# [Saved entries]
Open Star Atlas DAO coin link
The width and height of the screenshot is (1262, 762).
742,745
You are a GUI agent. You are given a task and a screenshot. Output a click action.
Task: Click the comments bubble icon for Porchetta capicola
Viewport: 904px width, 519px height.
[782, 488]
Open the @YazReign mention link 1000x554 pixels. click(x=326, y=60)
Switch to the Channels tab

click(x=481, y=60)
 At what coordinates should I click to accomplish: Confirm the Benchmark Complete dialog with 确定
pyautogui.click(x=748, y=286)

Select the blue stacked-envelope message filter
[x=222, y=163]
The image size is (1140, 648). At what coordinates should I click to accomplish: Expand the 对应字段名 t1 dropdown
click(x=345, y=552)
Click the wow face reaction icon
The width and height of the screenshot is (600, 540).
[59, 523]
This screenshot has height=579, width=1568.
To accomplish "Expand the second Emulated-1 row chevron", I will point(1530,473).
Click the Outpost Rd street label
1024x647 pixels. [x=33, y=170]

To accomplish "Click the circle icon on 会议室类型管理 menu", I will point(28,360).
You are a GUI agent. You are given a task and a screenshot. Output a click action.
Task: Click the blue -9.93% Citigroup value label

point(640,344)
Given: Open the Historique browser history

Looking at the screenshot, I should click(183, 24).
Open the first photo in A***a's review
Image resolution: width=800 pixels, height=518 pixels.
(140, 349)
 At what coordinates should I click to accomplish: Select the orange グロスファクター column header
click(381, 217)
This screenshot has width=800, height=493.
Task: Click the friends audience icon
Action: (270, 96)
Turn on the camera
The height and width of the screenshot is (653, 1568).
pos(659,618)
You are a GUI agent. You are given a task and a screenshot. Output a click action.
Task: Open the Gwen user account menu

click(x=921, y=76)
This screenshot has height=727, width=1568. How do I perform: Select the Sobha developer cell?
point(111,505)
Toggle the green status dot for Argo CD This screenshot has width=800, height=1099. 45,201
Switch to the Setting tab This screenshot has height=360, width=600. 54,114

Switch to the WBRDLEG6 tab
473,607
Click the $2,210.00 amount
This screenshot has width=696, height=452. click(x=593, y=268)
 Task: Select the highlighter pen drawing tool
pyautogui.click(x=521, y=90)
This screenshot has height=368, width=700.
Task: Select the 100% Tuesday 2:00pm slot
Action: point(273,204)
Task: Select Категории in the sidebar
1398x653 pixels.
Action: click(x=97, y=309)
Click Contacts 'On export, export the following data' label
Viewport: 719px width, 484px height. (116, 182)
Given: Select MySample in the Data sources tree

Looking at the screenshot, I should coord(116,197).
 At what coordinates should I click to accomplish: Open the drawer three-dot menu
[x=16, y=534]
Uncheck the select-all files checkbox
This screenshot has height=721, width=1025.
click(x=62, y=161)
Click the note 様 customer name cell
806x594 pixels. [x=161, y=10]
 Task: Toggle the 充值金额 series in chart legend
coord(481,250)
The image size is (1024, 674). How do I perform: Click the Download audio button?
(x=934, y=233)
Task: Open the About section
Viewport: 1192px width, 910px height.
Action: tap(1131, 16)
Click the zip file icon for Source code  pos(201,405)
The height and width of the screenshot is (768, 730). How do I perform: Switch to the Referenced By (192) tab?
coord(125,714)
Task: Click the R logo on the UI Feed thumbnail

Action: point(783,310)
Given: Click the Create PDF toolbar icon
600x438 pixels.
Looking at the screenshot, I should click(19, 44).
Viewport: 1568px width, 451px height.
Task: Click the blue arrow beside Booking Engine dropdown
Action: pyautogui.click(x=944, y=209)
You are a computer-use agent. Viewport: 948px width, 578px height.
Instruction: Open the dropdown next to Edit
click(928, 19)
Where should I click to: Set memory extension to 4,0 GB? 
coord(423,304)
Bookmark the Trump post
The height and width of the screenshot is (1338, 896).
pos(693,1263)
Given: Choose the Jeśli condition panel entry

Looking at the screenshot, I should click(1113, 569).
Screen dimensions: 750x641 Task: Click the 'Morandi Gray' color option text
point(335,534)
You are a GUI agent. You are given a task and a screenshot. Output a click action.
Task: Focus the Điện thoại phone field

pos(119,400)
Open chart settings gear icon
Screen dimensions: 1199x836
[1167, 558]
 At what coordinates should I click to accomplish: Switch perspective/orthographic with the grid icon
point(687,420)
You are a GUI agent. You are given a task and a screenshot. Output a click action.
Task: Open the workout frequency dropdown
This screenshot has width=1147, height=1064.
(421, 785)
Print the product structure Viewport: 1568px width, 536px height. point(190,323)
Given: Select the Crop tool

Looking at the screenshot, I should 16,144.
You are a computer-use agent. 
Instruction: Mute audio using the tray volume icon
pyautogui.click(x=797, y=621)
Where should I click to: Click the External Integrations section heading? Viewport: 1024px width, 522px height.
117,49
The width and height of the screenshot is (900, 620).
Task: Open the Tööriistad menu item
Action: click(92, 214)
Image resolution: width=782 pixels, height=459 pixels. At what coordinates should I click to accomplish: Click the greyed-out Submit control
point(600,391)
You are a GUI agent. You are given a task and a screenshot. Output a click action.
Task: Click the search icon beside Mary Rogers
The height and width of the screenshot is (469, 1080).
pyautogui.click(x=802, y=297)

# [What to do]
Output the entries exactly. Leave nothing out.

# [Output]
Open Star Atlas DAO coin link
The width and height of the screenshot is (1262, 762).
742,745
You are a GUI agent. You are given a task and a screenshot. Output a click action.
Task: Click the comments bubble icon for Porchetta capicola
Viewport: 904px width, 519px height.
[782, 488]
Open the @YazReign mention link 1000x554 pixels. click(x=326, y=60)
Switch to the Channels tab

click(x=481, y=60)
 At what coordinates should I click to accomplish: Confirm the Benchmark Complete dialog with 确定
pyautogui.click(x=748, y=286)

Select the blue stacked-envelope message filter
[x=222, y=163]
The image size is (1140, 648). At what coordinates should I click to accomplish: Expand the 对应字段名 t1 dropdown
click(x=345, y=552)
Click the wow face reaction icon
The width and height of the screenshot is (600, 540).
[59, 523]
This screenshot has height=579, width=1568.
To accomplish "Expand the second Emulated-1 row chevron", I will point(1530,473).
Click the Outpost Rd street label
1024x647 pixels. [x=33, y=170]

To accomplish "Click the circle icon on 会议室类型管理 menu", I will point(28,360).
You are a GUI agent. You are given a task and a screenshot. Output a click action.
Task: Click the blue -9.93% Citigroup value label

point(640,344)
Given: Open the Historique browser history

Looking at the screenshot, I should click(183, 24).
Open the first photo in A***a's review
Image resolution: width=800 pixels, height=518 pixels.
(140, 349)
 At what coordinates should I click to accomplish: Select the orange グロスファクター column header
click(381, 217)
This screenshot has width=800, height=493.
Task: Click the friends audience icon
Action: (270, 96)
Turn on the camera
The height and width of the screenshot is (653, 1568).
pos(659,618)
You are a GUI agent. You are given a task and a screenshot. Output a click action.
Task: Open the Gwen user account menu

click(x=921, y=76)
This screenshot has height=727, width=1568. How do I perform: Select the Sobha developer cell?
point(111,505)
Toggle the green status dot for Argo CD This screenshot has width=800, height=1099. 45,201
Switch to the Setting tab This screenshot has height=360, width=600. 54,114

Switch to the WBRDLEG6 tab
473,607
Click the $2,210.00 amount
This screenshot has width=696, height=452. click(x=593, y=268)
 Task: Select the highlighter pen drawing tool
pyautogui.click(x=521, y=90)
This screenshot has height=368, width=700.
Task: Select the 100% Tuesday 2:00pm slot
Action: point(273,204)
Task: Select Категории in the sidebar
1398x653 pixels.
Action: click(x=97, y=309)
Click Contacts 'On export, export the following data' label
Viewport: 719px width, 484px height. (116, 182)
Given: Select MySample in the Data sources tree

Looking at the screenshot, I should coord(116,197).
 At what coordinates should I click to accomplish: Open the drawer three-dot menu
[x=16, y=534]
Uncheck the select-all files checkbox
This screenshot has height=721, width=1025.
click(x=62, y=161)
Click the note 様 customer name cell
806x594 pixels. [x=161, y=10]
 Task: Toggle the 充值金额 series in chart legend
coord(481,250)
The image size is (1024, 674). How do I perform: Click the Download audio button?
(x=934, y=233)
Task: Open the About section
Viewport: 1192px width, 910px height.
Action: tap(1131, 16)
Click the zip file icon for Source code  pos(201,405)
The height and width of the screenshot is (768, 730). How do I perform: Switch to the Referenced By (192) tab?
coord(125,714)
Task: Click the R logo on the UI Feed thumbnail

Action: point(783,310)
Given: Click the Create PDF toolbar icon
600x438 pixels.
Looking at the screenshot, I should click(19, 44).
Viewport: 1568px width, 451px height.
Task: Click the blue arrow beside Booking Engine dropdown
Action: pyautogui.click(x=944, y=209)
You are a computer-use agent. Viewport: 948px width, 578px height.
Instruction: Open the dropdown next to Edit
click(928, 19)
Where should I click to: Set memory extension to 4,0 GB? 
coord(423,304)
Bookmark the Trump post
The height and width of the screenshot is (1338, 896).
pos(693,1263)
Given: Choose the Jeśli condition panel entry

Looking at the screenshot, I should click(1113, 569).
Screen dimensions: 750x641 Task: Click the 'Morandi Gray' color option text
point(335,534)
You are a GUI agent. You are given a task and a screenshot. Output a click action.
Task: Focus the Điện thoại phone field

pos(119,400)
Open chart settings gear icon
Screen dimensions: 1199x836
[1167, 558]
 At what coordinates should I click to accomplish: Switch perspective/orthographic with the grid icon
point(687,420)
You are a GUI agent. You are given a task and a screenshot. Output a click action.
Task: Open the workout frequency dropdown
This screenshot has width=1147, height=1064.
(421, 785)
Print the product structure Viewport: 1568px width, 536px height. point(190,323)
Given: Select the Crop tool

Looking at the screenshot, I should 16,144.
You are a computer-use agent. 
Instruction: Mute audio using the tray volume icon
pyautogui.click(x=797, y=621)
Where should I click to: Click the External Integrations section heading? Viewport: 1024px width, 522px height.
117,49
The width and height of the screenshot is (900, 620).
Task: Open the Tööriistad menu item
Action: click(92, 214)
Image resolution: width=782 pixels, height=459 pixels. At what coordinates should I click to accomplish: Click the greyed-out Submit control
point(600,391)
You are a GUI agent. You are given a task and a screenshot. Output a click action.
Task: Click the search icon beside Mary Rogers
The height and width of the screenshot is (469, 1080).
pyautogui.click(x=802, y=297)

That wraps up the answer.